On the opposite side of the coin, the Leading Economic Indicators (LEI) for July posted a MUCH greater drop than expected. Analysts expected a drop of economic activity for the next three to six months at a –0.2% rate. The actual number was –0.7%. This is good news for the bond market and interest rates because it eases inflationary levels. Read more about inflation.

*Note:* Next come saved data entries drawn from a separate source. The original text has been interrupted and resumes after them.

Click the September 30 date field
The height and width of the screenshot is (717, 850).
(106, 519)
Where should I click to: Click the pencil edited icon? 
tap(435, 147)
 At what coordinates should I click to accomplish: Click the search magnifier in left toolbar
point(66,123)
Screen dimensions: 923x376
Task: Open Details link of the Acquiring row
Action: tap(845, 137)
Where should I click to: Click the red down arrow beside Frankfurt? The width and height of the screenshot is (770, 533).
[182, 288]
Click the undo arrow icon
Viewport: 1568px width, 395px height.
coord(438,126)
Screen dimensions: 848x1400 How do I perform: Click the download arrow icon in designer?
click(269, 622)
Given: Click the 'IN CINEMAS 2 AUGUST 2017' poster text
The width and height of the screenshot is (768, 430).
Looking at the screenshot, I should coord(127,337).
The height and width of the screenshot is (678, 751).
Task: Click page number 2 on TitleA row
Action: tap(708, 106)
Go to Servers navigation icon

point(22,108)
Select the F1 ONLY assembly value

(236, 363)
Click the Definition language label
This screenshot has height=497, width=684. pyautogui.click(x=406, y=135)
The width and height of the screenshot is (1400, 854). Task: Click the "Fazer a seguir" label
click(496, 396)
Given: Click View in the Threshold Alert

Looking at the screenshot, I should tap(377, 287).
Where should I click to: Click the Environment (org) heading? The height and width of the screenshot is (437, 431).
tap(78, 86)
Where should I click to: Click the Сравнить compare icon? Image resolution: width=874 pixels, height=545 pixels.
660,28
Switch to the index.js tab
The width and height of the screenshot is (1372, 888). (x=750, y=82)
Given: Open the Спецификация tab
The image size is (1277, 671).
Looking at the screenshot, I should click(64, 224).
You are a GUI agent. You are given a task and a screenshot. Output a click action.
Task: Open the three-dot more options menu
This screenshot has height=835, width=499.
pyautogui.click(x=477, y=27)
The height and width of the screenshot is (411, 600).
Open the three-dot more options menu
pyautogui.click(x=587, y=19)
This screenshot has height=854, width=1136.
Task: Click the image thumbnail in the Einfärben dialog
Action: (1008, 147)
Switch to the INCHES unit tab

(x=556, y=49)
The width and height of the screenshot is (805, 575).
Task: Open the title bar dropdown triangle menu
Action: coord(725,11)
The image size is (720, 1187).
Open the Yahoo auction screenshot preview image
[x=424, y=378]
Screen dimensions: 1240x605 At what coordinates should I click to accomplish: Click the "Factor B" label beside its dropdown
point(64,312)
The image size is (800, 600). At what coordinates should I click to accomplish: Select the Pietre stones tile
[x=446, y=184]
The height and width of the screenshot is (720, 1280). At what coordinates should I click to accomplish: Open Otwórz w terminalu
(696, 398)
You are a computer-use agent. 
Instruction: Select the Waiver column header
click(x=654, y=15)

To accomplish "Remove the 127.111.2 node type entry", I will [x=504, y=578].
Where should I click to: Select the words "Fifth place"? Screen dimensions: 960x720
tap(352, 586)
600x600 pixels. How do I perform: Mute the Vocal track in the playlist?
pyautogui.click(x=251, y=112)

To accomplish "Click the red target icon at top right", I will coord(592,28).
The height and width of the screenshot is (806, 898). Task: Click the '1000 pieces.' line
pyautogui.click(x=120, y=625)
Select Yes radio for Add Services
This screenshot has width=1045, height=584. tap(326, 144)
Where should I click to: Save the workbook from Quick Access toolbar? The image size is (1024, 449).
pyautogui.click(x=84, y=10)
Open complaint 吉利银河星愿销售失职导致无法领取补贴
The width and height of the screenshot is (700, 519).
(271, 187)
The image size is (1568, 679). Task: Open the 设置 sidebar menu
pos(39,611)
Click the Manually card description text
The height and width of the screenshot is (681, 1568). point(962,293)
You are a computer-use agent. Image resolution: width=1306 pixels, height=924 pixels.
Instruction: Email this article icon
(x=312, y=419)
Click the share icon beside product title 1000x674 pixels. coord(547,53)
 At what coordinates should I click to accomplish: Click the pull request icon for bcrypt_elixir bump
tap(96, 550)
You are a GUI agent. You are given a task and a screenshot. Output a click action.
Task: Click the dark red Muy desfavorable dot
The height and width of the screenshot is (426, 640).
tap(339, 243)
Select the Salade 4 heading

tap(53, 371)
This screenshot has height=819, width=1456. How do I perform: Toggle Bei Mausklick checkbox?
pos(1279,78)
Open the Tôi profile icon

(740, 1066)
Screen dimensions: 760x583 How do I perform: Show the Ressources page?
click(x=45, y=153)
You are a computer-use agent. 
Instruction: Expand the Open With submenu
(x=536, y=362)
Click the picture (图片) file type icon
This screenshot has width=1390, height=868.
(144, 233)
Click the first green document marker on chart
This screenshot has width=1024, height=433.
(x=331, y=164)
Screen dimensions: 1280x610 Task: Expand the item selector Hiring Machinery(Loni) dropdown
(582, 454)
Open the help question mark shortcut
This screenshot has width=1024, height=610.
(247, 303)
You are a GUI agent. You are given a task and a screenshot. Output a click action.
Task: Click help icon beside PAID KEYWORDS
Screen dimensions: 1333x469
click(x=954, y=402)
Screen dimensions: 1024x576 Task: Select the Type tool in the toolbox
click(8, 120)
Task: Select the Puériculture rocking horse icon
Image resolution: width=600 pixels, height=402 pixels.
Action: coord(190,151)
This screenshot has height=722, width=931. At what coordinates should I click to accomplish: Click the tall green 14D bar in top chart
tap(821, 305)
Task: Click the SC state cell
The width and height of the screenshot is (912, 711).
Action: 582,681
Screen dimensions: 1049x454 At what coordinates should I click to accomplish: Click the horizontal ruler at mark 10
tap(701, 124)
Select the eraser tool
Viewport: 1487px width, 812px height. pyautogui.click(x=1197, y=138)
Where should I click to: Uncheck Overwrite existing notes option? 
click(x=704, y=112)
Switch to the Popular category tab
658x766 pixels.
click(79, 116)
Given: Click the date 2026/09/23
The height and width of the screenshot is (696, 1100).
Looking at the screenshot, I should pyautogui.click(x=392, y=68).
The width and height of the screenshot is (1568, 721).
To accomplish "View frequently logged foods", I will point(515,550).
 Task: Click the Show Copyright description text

Simply Put: Unemployment last week was down, which is bad news for rates, but the Leading Economic Indicators showed bigger economic slowdown for the next three to six months, which helps interest rates. Can you say, “Tug-a-war?” Right now the best thing to do if you are refinancing or pulling out equity from your home is to keep your eyes and ears open because there are some analysts who think rates will come down again and others are preaching the end of the world! We stick to the idea of intellectual hedge locking, which means to lock your rate and watch for any more drops throughout the process. The market is way too volatile to not protect yourself. Visit our home page later to read The Last Dripp for summary of today and what to expect tomorrow.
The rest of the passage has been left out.